● What to produce
Return the data below in full, exactly as it stands.

● Data in this exercise
BEGIN

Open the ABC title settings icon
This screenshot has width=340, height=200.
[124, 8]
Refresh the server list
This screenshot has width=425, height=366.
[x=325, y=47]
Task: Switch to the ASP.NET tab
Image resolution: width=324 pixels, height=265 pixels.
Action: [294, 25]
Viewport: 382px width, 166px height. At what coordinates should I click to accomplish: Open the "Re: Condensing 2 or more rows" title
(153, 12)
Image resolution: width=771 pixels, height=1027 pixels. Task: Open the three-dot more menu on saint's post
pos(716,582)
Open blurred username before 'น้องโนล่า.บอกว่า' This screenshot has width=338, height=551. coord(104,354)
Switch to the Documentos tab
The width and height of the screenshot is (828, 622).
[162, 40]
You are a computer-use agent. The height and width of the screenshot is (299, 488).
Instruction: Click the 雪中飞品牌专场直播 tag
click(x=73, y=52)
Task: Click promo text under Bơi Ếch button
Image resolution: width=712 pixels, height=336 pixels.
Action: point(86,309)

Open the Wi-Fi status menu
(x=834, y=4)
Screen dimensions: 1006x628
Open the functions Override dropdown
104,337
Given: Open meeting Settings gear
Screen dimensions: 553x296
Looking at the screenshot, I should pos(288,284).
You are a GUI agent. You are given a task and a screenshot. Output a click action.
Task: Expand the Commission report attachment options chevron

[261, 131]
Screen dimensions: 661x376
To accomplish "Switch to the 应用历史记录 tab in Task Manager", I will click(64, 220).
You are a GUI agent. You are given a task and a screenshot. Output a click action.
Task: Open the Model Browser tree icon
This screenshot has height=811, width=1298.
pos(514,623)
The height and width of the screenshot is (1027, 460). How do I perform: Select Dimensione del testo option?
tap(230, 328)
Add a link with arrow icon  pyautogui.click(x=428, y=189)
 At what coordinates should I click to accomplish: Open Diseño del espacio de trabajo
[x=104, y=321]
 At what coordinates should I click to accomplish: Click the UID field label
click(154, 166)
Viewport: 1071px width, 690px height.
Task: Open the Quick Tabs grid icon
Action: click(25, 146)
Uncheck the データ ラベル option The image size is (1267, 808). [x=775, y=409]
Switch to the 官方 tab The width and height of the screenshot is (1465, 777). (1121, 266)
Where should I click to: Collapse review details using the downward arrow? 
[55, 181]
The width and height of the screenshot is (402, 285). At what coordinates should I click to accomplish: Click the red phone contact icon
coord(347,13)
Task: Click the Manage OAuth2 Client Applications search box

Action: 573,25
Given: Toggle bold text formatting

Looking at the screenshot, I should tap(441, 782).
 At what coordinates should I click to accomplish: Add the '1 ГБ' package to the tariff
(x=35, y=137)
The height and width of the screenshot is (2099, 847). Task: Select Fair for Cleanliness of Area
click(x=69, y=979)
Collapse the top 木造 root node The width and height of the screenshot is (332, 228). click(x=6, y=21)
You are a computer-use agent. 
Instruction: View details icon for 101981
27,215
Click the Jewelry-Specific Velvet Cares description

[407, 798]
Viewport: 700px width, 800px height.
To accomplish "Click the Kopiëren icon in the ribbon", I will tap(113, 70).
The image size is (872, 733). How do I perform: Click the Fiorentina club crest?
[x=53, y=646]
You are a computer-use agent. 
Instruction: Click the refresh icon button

END

● Exercise response
Open the ABC title settings icon
This screenshot has width=340, height=200.
[124, 8]
Refresh the server list
This screenshot has width=425, height=366.
[x=325, y=47]
Task: Switch to the ASP.NET tab
Image resolution: width=324 pixels, height=265 pixels.
Action: [294, 25]
Viewport: 382px width, 166px height. At what coordinates should I click to accomplish: Open the "Re: Condensing 2 or more rows" title
(153, 12)
Image resolution: width=771 pixels, height=1027 pixels. Task: Open the three-dot more menu on saint's post
pos(716,582)
Open blurred username before 'น้องโนล่า.บอกว่า' This screenshot has width=338, height=551. coord(104,354)
Switch to the Documentos tab
The width and height of the screenshot is (828, 622).
[162, 40]
You are a computer-use agent. The height and width of the screenshot is (299, 488).
Instruction: Click the 雪中飞品牌专场直播 tag
click(x=73, y=52)
Task: Click promo text under Bơi Ếch button
Image resolution: width=712 pixels, height=336 pixels.
Action: point(86,309)

Open the Wi-Fi status menu
(x=834, y=4)
Screen dimensions: 1006x628
Open the functions Override dropdown
104,337
Given: Open meeting Settings gear
Screen dimensions: 553x296
Looking at the screenshot, I should pos(288,284).
You are a GUI agent. You are given a task and a screenshot. Output a click action.
Task: Expand the Commission report attachment options chevron

[261, 131]
Screen dimensions: 661x376
To accomplish "Switch to the 应用历史记录 tab in Task Manager", I will click(64, 220).
You are a GUI agent. You are given a task and a screenshot. Output a click action.
Task: Open the Model Browser tree icon
This screenshot has height=811, width=1298.
pos(514,623)
The height and width of the screenshot is (1027, 460). How do I perform: Select Dimensione del testo option?
tap(230, 328)
Add a link with arrow icon  pyautogui.click(x=428, y=189)
 At what coordinates should I click to accomplish: Open Diseño del espacio de trabajo
[x=104, y=321]
 At what coordinates should I click to accomplish: Click the UID field label
click(154, 166)
Viewport: 1071px width, 690px height.
Task: Open the Quick Tabs grid icon
Action: click(25, 146)
Uncheck the データ ラベル option The image size is (1267, 808). [x=775, y=409]
Switch to the 官方 tab The width and height of the screenshot is (1465, 777). (1121, 266)
Where should I click to: Collapse review details using the downward arrow? 
[55, 181]
The width and height of the screenshot is (402, 285). At what coordinates should I click to accomplish: Click the red phone contact icon
coord(347,13)
Task: Click the Manage OAuth2 Client Applications search box

Action: 573,25
Given: Toggle bold text formatting

Looking at the screenshot, I should tap(441, 782).
 At what coordinates should I click to accomplish: Add the '1 ГБ' package to the tariff
(x=35, y=137)
The height and width of the screenshot is (2099, 847). Task: Select Fair for Cleanliness of Area
click(x=69, y=979)
Collapse the top 木造 root node The width and height of the screenshot is (332, 228). click(x=6, y=21)
You are a computer-use agent. 
Instruction: View details icon for 101981
27,215
Click the Jewelry-Specific Velvet Cares description

[407, 798]
Viewport: 700px width, 800px height.
To accomplish "Click the Kopiëren icon in the ribbon", I will tap(113, 70).
The image size is (872, 733). How do I perform: Click the Fiorentina club crest?
[x=53, y=646]
You are a computer-use agent. 
Instruction: Click the refresh icon button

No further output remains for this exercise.